### What you are asked to do
Which lines below contain the string "text", with case matching? List each of those lines in full.
^^^^^^^^
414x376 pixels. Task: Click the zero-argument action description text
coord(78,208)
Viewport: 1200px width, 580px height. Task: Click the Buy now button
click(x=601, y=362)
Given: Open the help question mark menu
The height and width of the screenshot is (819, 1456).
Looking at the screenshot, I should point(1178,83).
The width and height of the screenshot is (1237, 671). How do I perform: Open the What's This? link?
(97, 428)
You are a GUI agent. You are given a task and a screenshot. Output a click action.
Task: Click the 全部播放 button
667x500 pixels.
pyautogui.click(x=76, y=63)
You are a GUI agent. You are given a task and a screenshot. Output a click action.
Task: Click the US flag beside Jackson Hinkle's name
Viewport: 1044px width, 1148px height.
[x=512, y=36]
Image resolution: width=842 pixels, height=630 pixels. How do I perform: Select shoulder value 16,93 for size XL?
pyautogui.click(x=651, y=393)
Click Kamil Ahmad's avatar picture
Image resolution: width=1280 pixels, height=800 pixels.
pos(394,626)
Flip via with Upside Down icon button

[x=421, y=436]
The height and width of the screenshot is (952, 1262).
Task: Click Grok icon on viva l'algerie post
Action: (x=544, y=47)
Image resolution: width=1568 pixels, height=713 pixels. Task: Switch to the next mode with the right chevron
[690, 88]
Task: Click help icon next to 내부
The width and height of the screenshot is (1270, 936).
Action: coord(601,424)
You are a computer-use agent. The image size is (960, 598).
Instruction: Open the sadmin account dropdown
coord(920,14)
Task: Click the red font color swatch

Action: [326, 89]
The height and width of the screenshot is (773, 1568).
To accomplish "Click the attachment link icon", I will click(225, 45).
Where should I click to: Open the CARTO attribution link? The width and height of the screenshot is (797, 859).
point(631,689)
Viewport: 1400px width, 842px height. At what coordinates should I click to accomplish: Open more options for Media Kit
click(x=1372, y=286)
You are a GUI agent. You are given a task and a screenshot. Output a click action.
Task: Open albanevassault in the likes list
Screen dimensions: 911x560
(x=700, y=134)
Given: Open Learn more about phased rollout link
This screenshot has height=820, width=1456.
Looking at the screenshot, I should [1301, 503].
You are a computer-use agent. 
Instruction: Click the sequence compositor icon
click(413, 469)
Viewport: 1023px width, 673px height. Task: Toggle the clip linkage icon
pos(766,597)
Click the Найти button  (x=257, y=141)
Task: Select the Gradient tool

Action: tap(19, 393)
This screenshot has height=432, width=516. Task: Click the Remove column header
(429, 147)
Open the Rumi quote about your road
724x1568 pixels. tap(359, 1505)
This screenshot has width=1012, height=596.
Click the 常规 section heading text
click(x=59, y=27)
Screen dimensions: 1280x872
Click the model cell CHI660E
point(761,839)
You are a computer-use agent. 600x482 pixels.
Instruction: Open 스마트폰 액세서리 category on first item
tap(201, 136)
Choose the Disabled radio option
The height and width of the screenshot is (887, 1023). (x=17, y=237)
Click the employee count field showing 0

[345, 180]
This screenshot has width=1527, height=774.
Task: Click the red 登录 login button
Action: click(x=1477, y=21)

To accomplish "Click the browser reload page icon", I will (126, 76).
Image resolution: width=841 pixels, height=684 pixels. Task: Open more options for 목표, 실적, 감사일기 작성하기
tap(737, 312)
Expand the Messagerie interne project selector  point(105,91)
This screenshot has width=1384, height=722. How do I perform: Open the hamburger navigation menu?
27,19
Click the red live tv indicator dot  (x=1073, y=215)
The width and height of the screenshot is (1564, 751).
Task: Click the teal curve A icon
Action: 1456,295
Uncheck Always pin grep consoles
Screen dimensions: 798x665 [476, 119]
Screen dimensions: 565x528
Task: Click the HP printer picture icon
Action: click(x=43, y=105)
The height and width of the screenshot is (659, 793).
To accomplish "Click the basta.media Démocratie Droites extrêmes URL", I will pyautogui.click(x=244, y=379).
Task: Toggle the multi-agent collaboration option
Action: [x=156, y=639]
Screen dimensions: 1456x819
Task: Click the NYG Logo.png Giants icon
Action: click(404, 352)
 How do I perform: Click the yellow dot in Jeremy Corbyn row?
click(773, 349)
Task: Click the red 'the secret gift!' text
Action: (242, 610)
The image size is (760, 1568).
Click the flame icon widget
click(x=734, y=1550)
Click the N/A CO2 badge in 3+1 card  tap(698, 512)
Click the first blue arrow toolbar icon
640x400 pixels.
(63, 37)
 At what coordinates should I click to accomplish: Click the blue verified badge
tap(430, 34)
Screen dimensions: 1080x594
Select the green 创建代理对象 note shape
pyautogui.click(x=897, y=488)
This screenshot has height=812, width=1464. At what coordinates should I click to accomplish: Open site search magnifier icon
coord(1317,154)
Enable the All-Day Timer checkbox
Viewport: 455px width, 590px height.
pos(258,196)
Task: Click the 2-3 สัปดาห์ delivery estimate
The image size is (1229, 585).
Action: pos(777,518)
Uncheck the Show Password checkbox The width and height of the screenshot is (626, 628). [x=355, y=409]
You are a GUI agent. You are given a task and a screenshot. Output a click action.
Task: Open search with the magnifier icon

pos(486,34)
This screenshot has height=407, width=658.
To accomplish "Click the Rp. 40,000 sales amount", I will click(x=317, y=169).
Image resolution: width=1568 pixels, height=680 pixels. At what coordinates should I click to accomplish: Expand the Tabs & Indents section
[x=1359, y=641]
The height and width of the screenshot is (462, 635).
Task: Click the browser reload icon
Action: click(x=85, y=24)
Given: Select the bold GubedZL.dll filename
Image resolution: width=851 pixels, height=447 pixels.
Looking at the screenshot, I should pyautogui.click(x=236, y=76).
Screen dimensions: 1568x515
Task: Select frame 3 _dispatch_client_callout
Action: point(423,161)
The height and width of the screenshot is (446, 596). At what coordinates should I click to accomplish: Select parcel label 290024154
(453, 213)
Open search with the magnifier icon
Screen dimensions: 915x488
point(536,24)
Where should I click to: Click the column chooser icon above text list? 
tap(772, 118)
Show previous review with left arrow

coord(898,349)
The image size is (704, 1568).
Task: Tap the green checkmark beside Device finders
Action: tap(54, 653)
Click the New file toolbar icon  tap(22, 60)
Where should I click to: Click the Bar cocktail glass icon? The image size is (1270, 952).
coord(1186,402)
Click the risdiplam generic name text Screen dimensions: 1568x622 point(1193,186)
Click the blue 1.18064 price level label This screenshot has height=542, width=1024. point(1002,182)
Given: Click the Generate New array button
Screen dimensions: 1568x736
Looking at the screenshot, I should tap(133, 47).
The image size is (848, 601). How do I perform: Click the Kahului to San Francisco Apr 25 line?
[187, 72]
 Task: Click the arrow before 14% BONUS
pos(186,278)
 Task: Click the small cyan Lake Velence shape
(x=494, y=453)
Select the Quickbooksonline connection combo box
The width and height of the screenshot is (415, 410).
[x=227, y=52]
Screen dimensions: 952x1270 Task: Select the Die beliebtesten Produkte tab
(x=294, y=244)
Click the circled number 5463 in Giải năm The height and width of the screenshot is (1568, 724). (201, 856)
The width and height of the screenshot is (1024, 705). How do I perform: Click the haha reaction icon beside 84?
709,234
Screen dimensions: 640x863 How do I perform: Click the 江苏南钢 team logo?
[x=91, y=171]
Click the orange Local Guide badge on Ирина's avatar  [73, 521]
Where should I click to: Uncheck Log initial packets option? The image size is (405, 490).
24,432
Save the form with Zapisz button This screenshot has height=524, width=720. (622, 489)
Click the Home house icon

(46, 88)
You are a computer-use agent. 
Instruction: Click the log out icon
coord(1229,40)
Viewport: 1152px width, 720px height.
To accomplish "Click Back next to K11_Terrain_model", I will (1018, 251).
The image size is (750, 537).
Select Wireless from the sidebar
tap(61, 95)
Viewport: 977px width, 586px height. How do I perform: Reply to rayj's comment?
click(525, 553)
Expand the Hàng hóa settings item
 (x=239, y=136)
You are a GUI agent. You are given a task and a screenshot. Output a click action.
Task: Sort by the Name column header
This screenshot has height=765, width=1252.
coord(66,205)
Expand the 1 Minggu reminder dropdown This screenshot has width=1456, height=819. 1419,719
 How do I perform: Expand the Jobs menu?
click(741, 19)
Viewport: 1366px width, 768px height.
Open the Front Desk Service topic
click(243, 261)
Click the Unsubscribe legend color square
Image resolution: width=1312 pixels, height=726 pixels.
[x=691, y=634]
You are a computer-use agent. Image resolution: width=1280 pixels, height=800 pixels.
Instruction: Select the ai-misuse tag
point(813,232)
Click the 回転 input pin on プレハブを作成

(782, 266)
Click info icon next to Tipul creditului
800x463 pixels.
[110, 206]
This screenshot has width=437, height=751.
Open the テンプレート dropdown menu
^^^^^^^^
### Solution to the exercise
414x376 pixels. Task: Click the zero-argument action description text
Click the 常规 section heading text
Task: Click the red 'the secret gift!' text
Where should I click to: Click the column chooser icon above text list? 
Click the risdiplam generic name text Screen dimensions: 1568x622 point(1193,186)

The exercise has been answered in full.